La reconnaissance de l'État palestinien par les pays occidentaux, c’est un peu comme attendre un bus à Londres : on attend pendant des lustres, puis trois arrivent en même temps. Il est toujours difficile de comprendre pourquoi cela a pris 45 ans depuis la désormais presque oubliée Déclaration de Venise de 1980, dans laquelle les neuf États membres de la Communauté européenne, ancêtre de l’Union européenne, reconnaissaient le droit à l’autodétermination du peuple palestinien. Il a fallu une guerre atroce, et c’est lentement, à pas hésitants, que certains États membres ont finalement franchi ce pas.
Le dernier revirement en date a vu la France, le Royaume-Uni, Malte et le Portugal, ainsi que le Canada, exprimer leur intention de reconnaître un État palestinien. Historiquement, ils ont pris un retard considérable, puisque 147 des 193 membres des Nations unies l'ont déjà fait. Mais mieux vaut tard que jamais, d’autant plus que la France, le Royaume-Uni et le Canada sont les premiers membres du G7 à s’engager ainsi. Les deux premiers sont également membres permanents du Conseil de sécurité de l’ONU, laissant les États-Unis isolés dans leur refus de cette démarche. Ce n’est donc pas un simple geste symbolique, mais un message fort de puissances internationales majeures, surtout si cela marque le début d’un engagement actif en faveur du processus de paix.
La question qu’il faut poser n’est pas pourquoi davantage de pays reconnaissent actuellement l’État palestinien, mais pourquoi cela leur a pris autant de temps.
Bien avant les événements terribles des 22 derniers mois, le processus visant à instaurer la paix entre Israéliens et Palestiniens sur la base de deux États était dans l’impasse, un blocage total. Depuis l’échec de l’initiative de paix menée par le secrétaire d’État américain John Kerry en 2014, pratiquement tous les développements ont nui à la résolution du conflit. Il est désormais nécessaire d’introduire un changement radical pour relancer des négociations susceptibles de déboucher sur un accord de solution à deux États.
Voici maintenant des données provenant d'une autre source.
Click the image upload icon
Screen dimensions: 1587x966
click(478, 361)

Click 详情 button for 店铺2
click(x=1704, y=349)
La majorité de la communauté internationale, y compris ceux qui n'ont pas encore reconnu un État palestinien, s’accorde à dire que la seule solution viable à ce conflit interminable est celle de deux États — Israël et Palestine — coexistant pacifiquement côte à côte. Depuis le processus de Madrid en 1991 et les accords d’Oslo deux ans plus tard, on partait du principe que la reconnaissance de l’État palestinien serait l’aboutissement de négociations de paix réussies entre Israéliens et Palestiniens, censées se conclure après une période intérimaire de cinq ans. Cela ne s’est jamais concrétisé. En lieu et place, les années ont vu émerger, volontairement ou par défaut, des conditions défavorables à une telle issue, tandis que les opposants à cette solution ont pris le dessus, principalement en recourant à la coercition. La communauté internationale a de plus en plus adopté une posture de spectateur, laissant tragiquement la situation se dégrader jusqu’à son état actuel.
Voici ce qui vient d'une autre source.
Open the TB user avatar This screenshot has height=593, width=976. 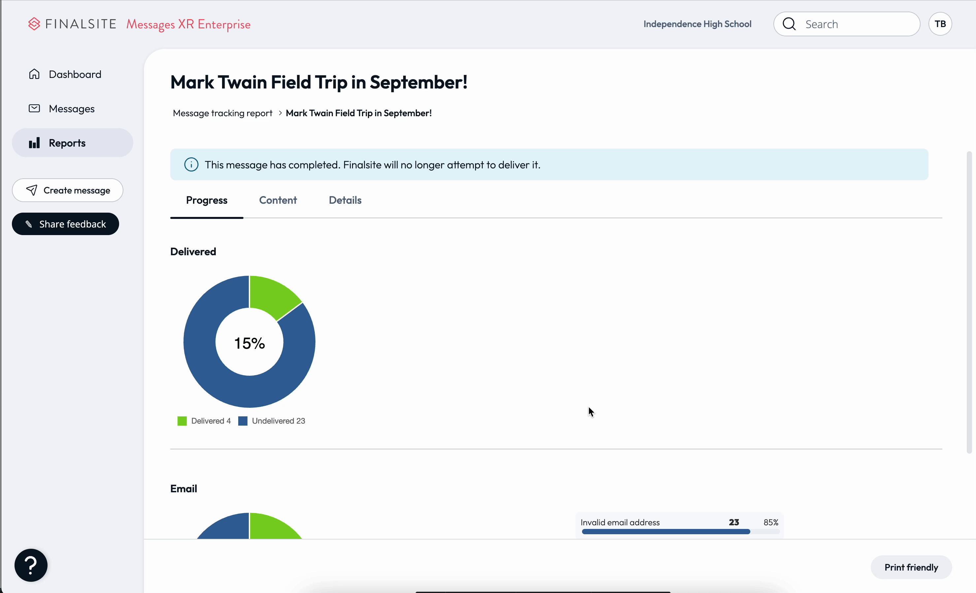[940, 24]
Reconnaître un État palestinien aujourd’hui signifie inverser l’ordre initial : résoudre d’abord toutes les questions litigieuses entre les deux parties — frontières, réfugiés, Jérusalem, colonies, sécurité, etc. — avant de reconnaître l'État palestinien au niveau international. Ce qui devait initialement servir d'incitation à conclure les négociations de paix est devenu un obstacle. Cela met en lumière l’asymétrie des rapports de force entre Israël et les Palestiniens, ainsi que leur méfiance mutuelle, qui mène à des attentes irréalistes de part et d’autre.
Du côté israélien, consciemment ou inconsciemment, trop de décideurs n’ont jamais véritablement accepté l’idée d’un État palestinien voisin, pour des raisons idéologiques ou sécuritaires. Du côté palestinien, lors des rares occasions où les dirigeants israéliens étaient prêts à accepter un État palestinien, ils ont eu le sentiment que les conditions étaient insuffisantes ou se sont ravisés au dernier moment.
La question qu’il faut poser n’est pas pourquoi davantage de pays reconnaissent actuellement l’État palestinien, mais pourquoi cela leur a pris autant de temps.
Yossi Mekelberg
La reconnaissance internationale d’un État palestinien n’est pas une solution miracle, mais elle constitue une étape importante. Elle permet à la communauté internationale de rappeler qu’il s’agit d’un conflit entre deux entités souveraines — même si l’une d’elles est encore en devenir — qui ont des droits égaux à l’autodétermination, mais aussi une responsabilité commune de mettre fin à leur conflit.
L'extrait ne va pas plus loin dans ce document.